Quote from: flyingmiceI'm perfectly capable of coming up with adventures out the wazoo for my group. I have been doing it for thirty years, and most non-casual gamers are like me. I can sit down with my group and with zero prep run a kick ass game that will have them talking for months.



Why can't you (or your players) come up with rules crunch on your own without buying it?

But getting back to the assertion that players have always wanted crunch, were lots of people adding player options and rules crunch to Call of Cthulhu and Traveller on their own? Did they open the core book of Pendragon and instantly find the choices of knightly virtues and skills too limited? I don't know, I'm just wondering.
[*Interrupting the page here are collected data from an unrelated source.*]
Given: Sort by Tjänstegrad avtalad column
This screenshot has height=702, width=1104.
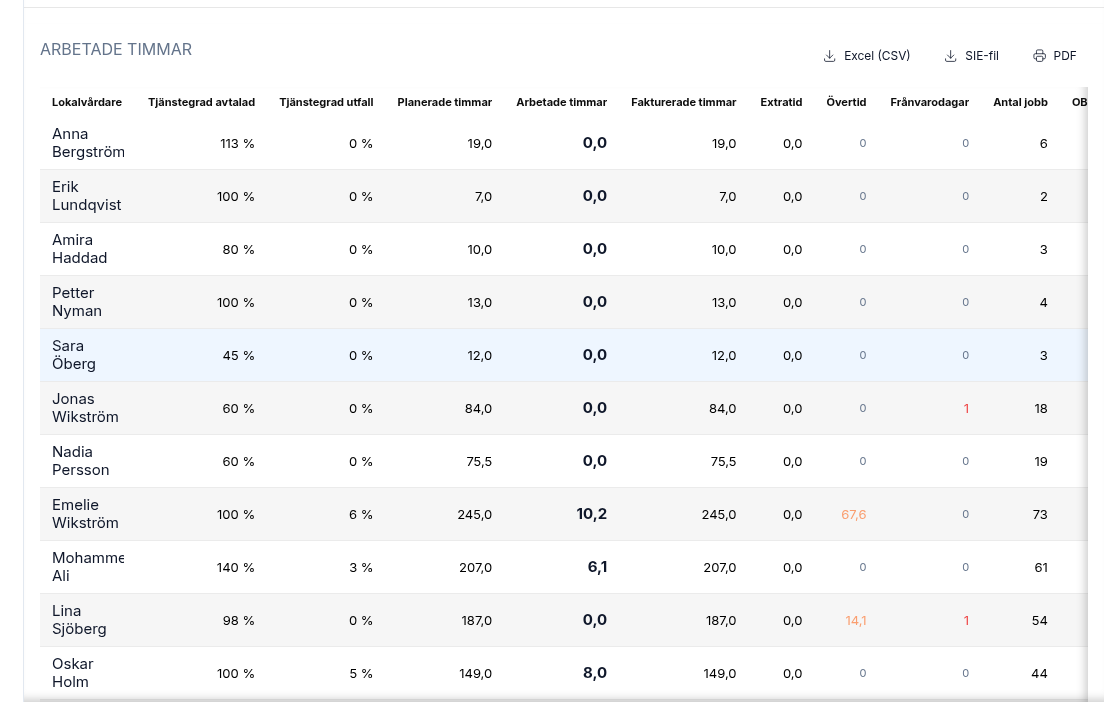Looking at the screenshot, I should point(201,102).
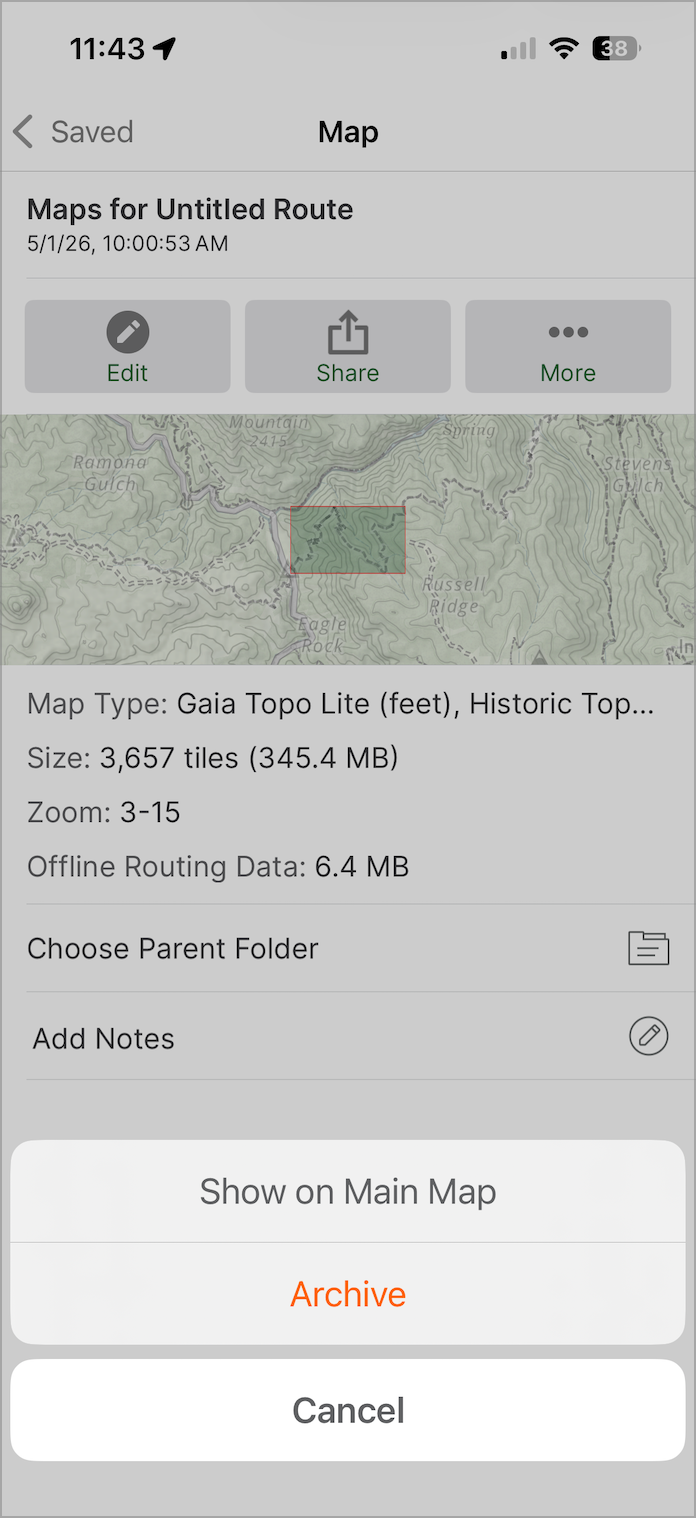Tap the Wi-Fi icon in status bar
This screenshot has width=696, height=1518.
[x=565, y=48]
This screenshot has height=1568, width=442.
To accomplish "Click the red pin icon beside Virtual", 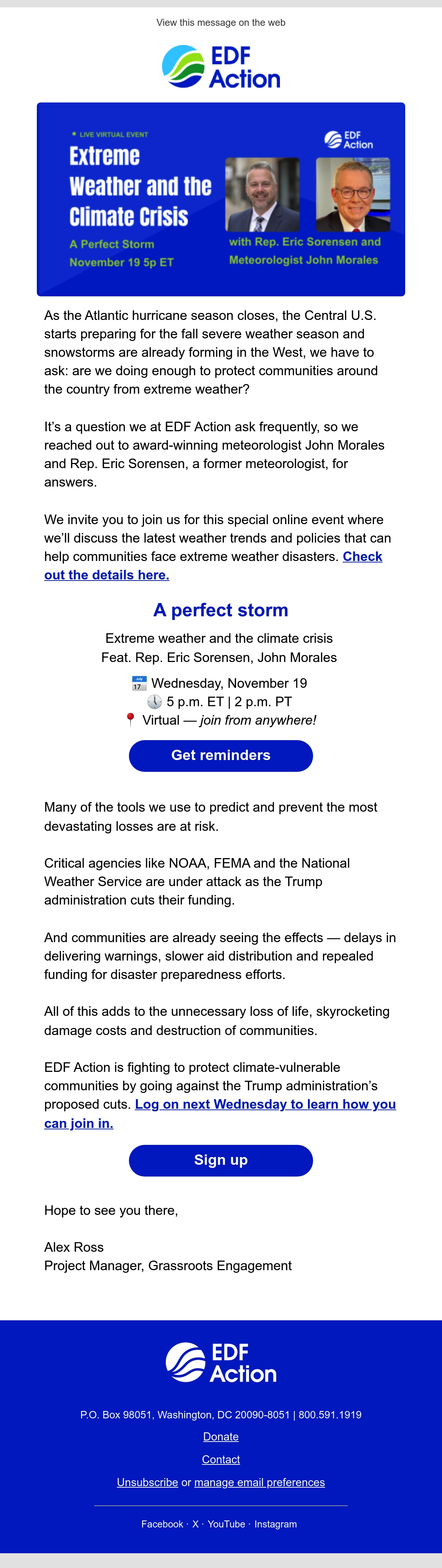I will coord(130,720).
Because that's what I see a lot of in online discussions these days: people who haven't even played a game, or played only one or two sessions, clamouring for more players options and suggesting elaborations of the rules. I've always assumed that it's a good idea to play a game (any game) a number of times so that you can explore the existing options and understand how it actually works before you change or add anything.

Quote from: flyingmiceOf the adventures I publish, only one even made what it cost to produce. My other supplements sell like crazy, especially the crunchy ones!


I don't doubt it. And yet, I wonder how many of the people who buy those crunchy supplements actually play the games.
 

Pierce Inverarity

It's far more complicated.

It was games like Traveller and GURPS, which back in the 80s invented the solo-crunch of the design sequences for vehicles and world systems.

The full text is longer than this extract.